ORLANDO, Fla. – Researchers are now studying a new COVID-19 variant recently discovered in a person in Texas.
“It’s not the Brazil variant, it’s not any of the other variants that people have heard of. It’s in a different spot and we don’t want this to slip under the radar and go undetected,” Ben Neuman, chief virologist at the Global Health Research Complex at Texas A&M said. “We’re trying to be an early warning system and pick up these things before they become a problem. What we found were three interesting mutants and I think the most interesting of these is one that we call the BV-1.”
Neuman, also said the new COVID-19 variant they discovered is similar to the U.K. variant only the BV-1 has an extra mutation.
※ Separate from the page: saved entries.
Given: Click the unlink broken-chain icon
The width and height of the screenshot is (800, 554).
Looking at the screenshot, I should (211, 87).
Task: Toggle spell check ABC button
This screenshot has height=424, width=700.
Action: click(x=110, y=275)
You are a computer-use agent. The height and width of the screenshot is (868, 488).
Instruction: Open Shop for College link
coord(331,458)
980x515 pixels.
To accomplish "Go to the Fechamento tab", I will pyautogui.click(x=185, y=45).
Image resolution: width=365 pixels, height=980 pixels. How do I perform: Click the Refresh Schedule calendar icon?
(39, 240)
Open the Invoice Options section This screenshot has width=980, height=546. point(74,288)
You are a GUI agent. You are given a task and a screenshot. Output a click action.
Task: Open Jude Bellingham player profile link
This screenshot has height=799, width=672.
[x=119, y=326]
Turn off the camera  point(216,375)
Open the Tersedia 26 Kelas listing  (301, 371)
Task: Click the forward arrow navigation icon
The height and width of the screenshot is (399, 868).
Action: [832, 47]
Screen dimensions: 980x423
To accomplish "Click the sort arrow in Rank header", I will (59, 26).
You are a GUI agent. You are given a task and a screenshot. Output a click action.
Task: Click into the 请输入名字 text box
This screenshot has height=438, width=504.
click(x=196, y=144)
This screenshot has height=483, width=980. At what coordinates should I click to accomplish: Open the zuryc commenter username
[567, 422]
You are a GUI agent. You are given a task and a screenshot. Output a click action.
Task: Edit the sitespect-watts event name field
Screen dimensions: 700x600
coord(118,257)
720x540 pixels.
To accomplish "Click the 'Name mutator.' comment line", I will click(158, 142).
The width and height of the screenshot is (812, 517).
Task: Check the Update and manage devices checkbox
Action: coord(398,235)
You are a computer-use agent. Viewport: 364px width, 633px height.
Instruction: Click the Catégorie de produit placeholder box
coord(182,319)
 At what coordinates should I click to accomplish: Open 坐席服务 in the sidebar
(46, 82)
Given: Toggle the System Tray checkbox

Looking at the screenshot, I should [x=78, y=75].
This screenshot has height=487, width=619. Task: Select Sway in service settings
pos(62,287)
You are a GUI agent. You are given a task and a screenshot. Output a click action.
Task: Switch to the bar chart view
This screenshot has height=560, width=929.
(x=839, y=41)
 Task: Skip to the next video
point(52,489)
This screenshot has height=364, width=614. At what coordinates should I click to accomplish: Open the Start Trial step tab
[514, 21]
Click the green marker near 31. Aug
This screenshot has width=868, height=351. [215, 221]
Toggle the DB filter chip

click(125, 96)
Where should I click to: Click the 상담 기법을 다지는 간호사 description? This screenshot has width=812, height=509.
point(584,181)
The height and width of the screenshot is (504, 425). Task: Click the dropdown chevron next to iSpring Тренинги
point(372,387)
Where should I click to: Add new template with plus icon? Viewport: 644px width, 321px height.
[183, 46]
“The mutation is in a little spot right at the top of the spike protein, where the spike would attach to a cell to start an infection,” he said.
The new variant was found during a routine coronavirus screening in one of the students at Texas A&M University who has since recovered.
“The student had mild symptoms, but they lasted for a long time. Now, we don’t know for sure whether or not the length of the symptoms is something that’s gonna be characteristic for this because we only found it once,” Neuman said. “This is the first case we know about, but what viruses do, when there’s one there are always more. So, we know there were some people that had close contact with this particular case and we know there was a period of time in which this person did not know that they were infected and so potentially could’ve spread this.”
News 6 spoke via zoom with Dr. Todd Husty, medical director for Seminole County, about what local health officials will do next, now that a new variant has been discovered. Husty said it takes at least two weeks for standardized testing to be created, so states can begin the process of checking for the new variant.
“There’s not a lot that we can do right now about that variant from Texas. We know that we’re gonna be looking for it, we know that we don’t even have testing for it yet, but we will. I mean that means we need to get a test for it and we need to start looking at some of the samples of people being tested,” Husty said.
For medical experts this new variant raises concerns.
“Worst-case scenario it would spread really quickly like the U.K. variant as it has all those mutations but also be somewhat resistant to antibody therapeutics like things that they can give you in the hospital as well as potentially a little bit vaccine-resistant,” Neuman said. “There are bound to be more of these things out there. We’re essentially flipping over stones in the backyard and finding weird bugs at this point. Vaccination I think is still a really important tool in dealing not just with BV-1, but all of the new variants that are out there that we don’t yet know of.”
Husty said in order to prevent the virus from mutating, health safety guidelines need to stay in place.
“If the coronavirus lasts long enough, this SARS-2 coronavirus, if it lasts long enough there’s a likelihood that it will mutate to something that we’re no longer immune to if you’ve been vaccinated or if you’ve had the disease,” Husty said. “Cause if not, if it’s given enough time, it will more than likely mutate to something worse.”